*** SUPPLIED INFORMATION ***

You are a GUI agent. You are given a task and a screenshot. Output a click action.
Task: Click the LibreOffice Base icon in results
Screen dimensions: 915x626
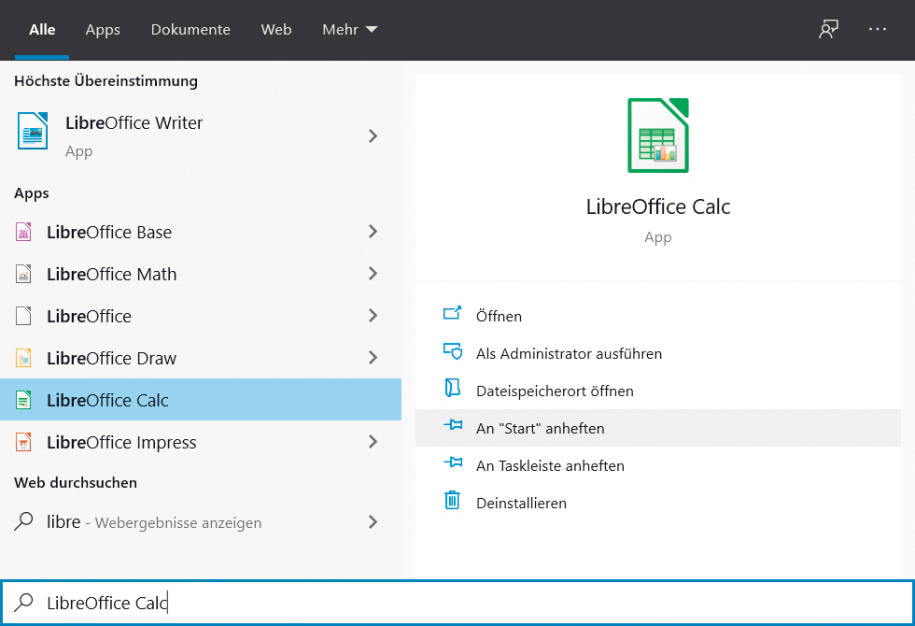coord(23,232)
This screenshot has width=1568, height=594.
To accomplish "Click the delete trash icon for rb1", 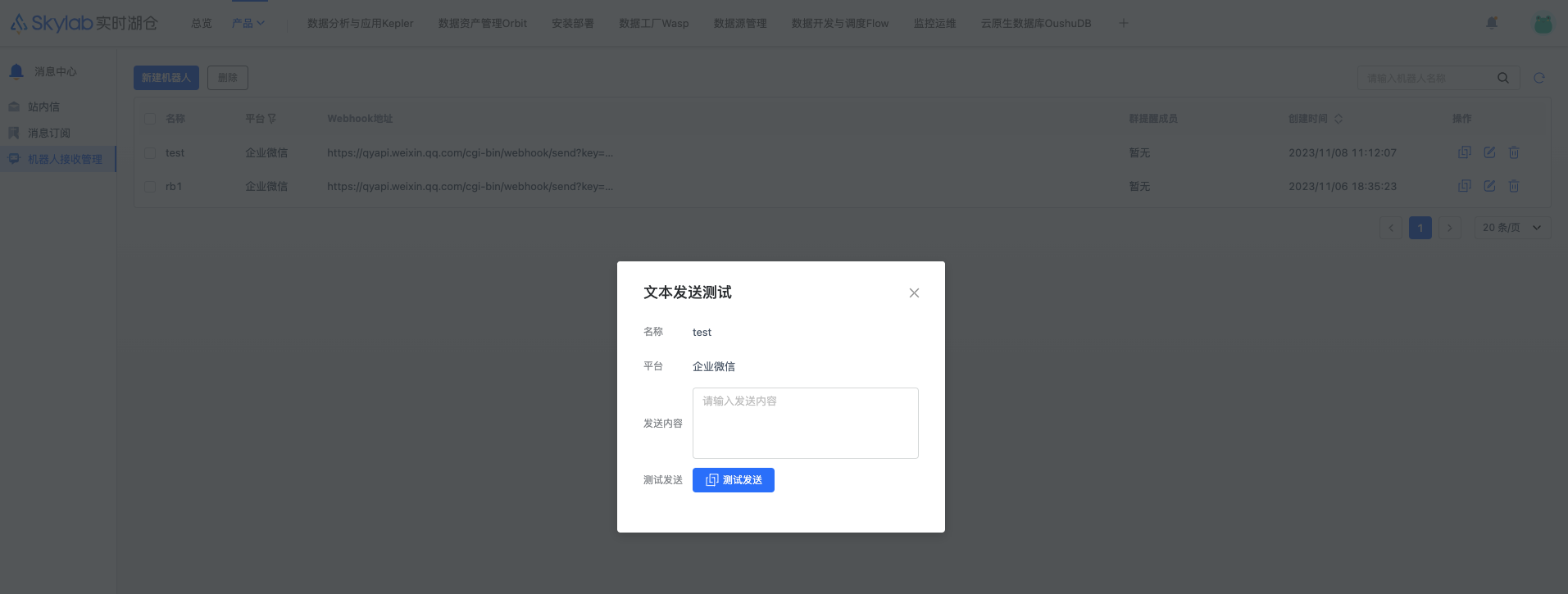I will [1514, 187].
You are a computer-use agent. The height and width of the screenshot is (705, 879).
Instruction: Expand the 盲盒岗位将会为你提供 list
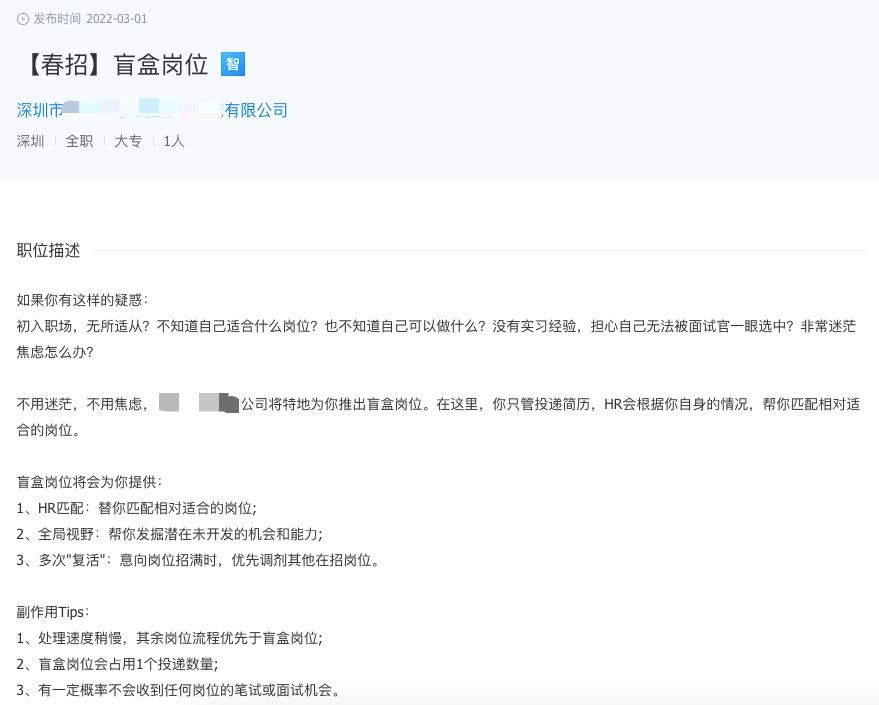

*** End of SUPPLIED INFORMATION ***

◆ EXERCISE AIM
Where a line contains "You are a computer-use", begin there and transcribe every line through the last one of the records above, exactly and with no pictures.

◆ ANSWER FOR THE TASK
You are a computer-use agent. The height and width of the screenshot is (705, 879).
Instruction: Expand the 盲盒岗位将会为你提供 list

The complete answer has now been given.